Friday, July 1, 2016

The Centre Cannot Hold

July 1st, 2016

Americans have this wonderful expression: Life turns on a dime. Every so often, life certainly seems to. You're going on with business as usual, getting up in the morning, reaching for the teabags, going to your desk.....same old, same old....how many more cliches can I use before the sentence is up...and then everything changes. Two planes hit the twin towers and nothing is ever the same again. You fall asleep at the wheel and end up in a wheelchair. Or, on a lighter note, your agent calls you and tells you he has just had a six figure offer for one of your books from a major publisher. In fact, since I'm enjoying this, let's take the fantasy one step further - all the major publishers are in a bidding war for your latest book and the offers are making publishing history.


So, in every writer's dream you go from slurping tea in the early morning light to walking down the red carpet of literary history with cameras flashing and money dropping down from heaven. Why not? History is made of moments like this. Britain is right in the middle of one of those fairy pirouettes. London Bridge, as the nursery rhyme goes, is falling down. Pulled down by the people, no less, and the Oxbridge toffs are jumping off like fleas.

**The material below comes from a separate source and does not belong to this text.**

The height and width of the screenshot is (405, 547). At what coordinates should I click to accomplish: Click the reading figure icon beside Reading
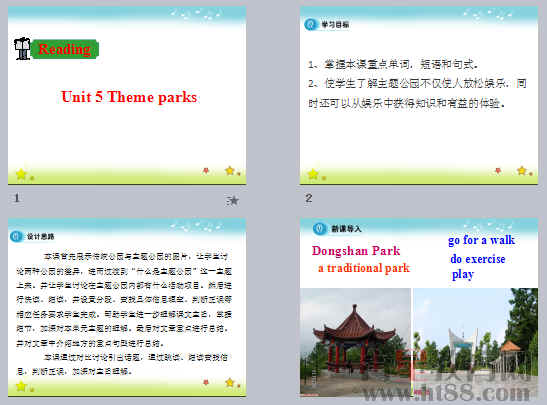click(22, 48)
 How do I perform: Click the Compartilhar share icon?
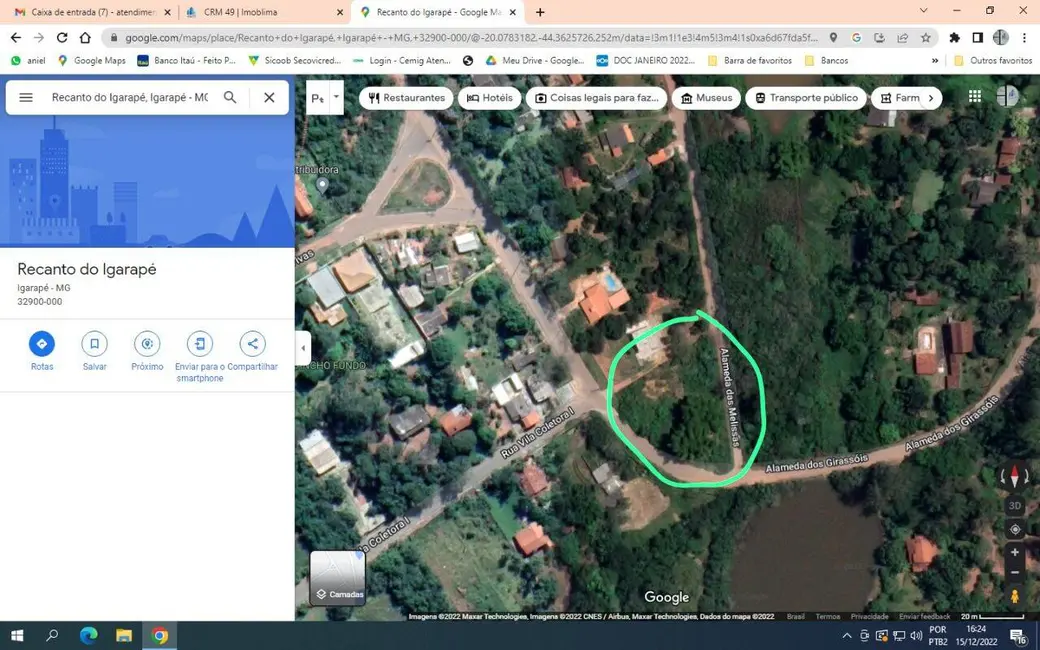[x=252, y=344]
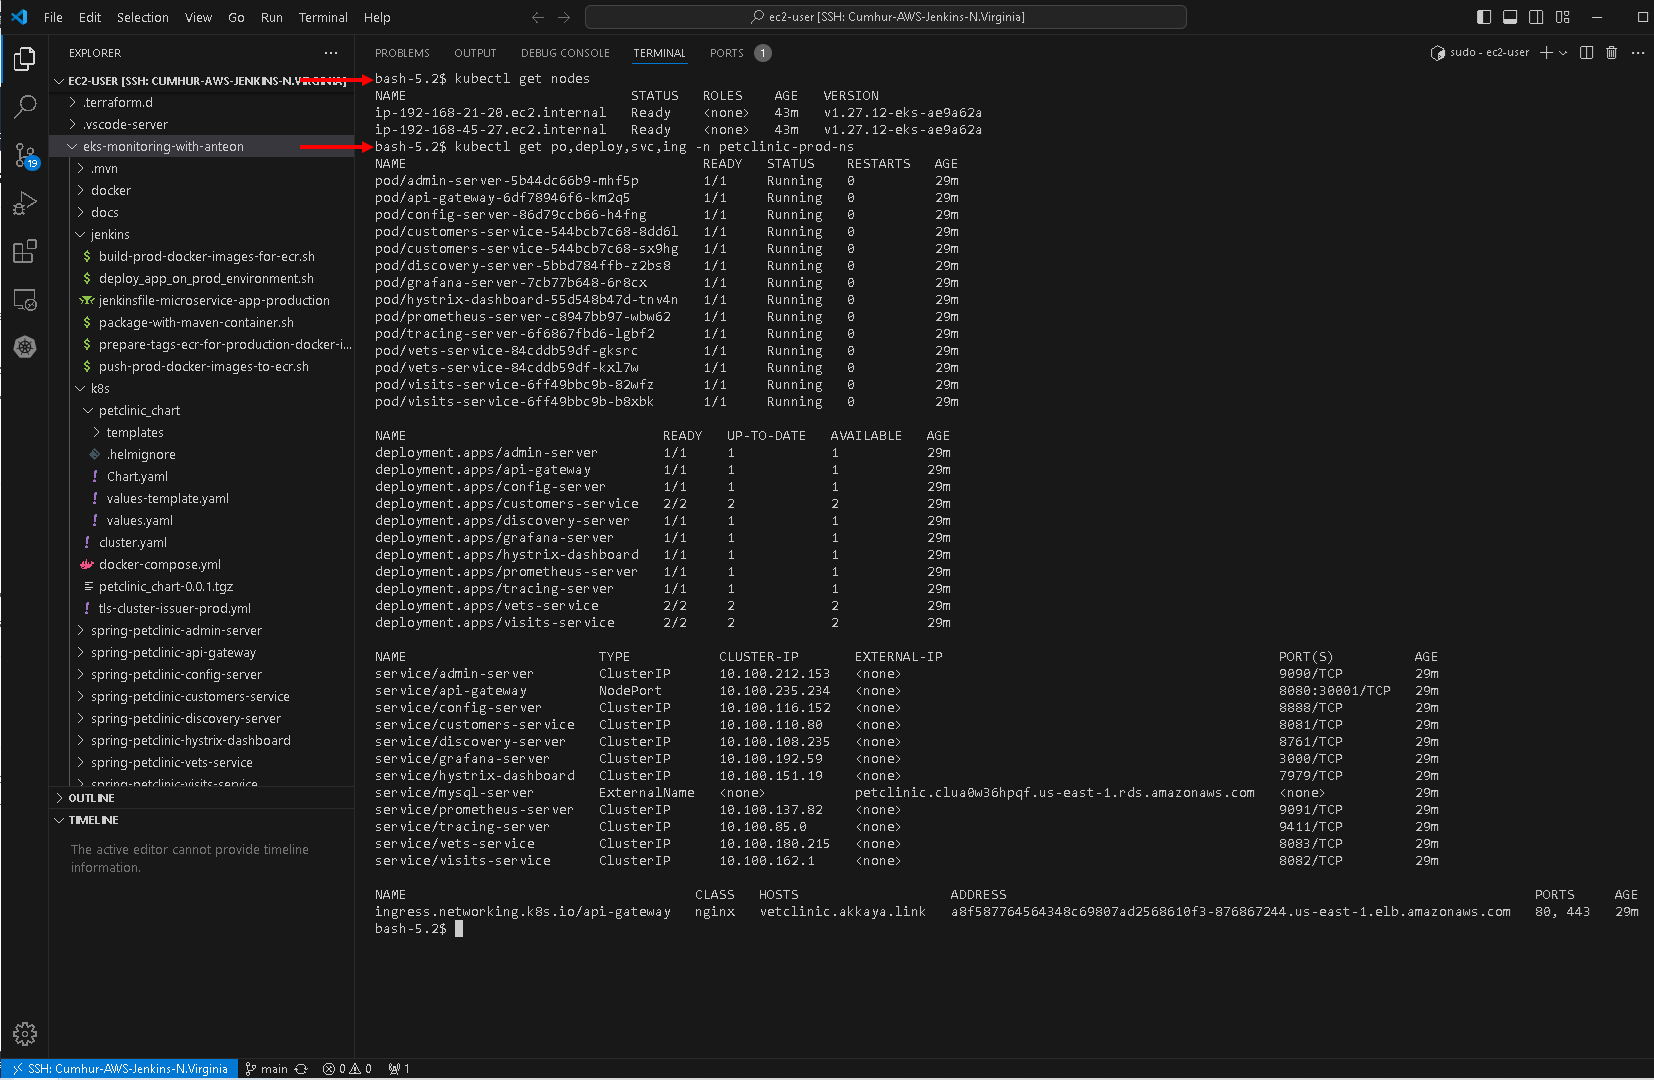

Who'd a thunk it?' - another apt American expression. This green and pleasant land, this bastion of decorum, is heading down the toilet. Scotland is trying to succede and Ireland is trying to be one country again. Just like the old days. Perhaps all that is happening, all that ever happens, is that history is spiralling back on itself. Just as my man Yeats said it would do. And doing it on the tiny circumference of a small silver coin.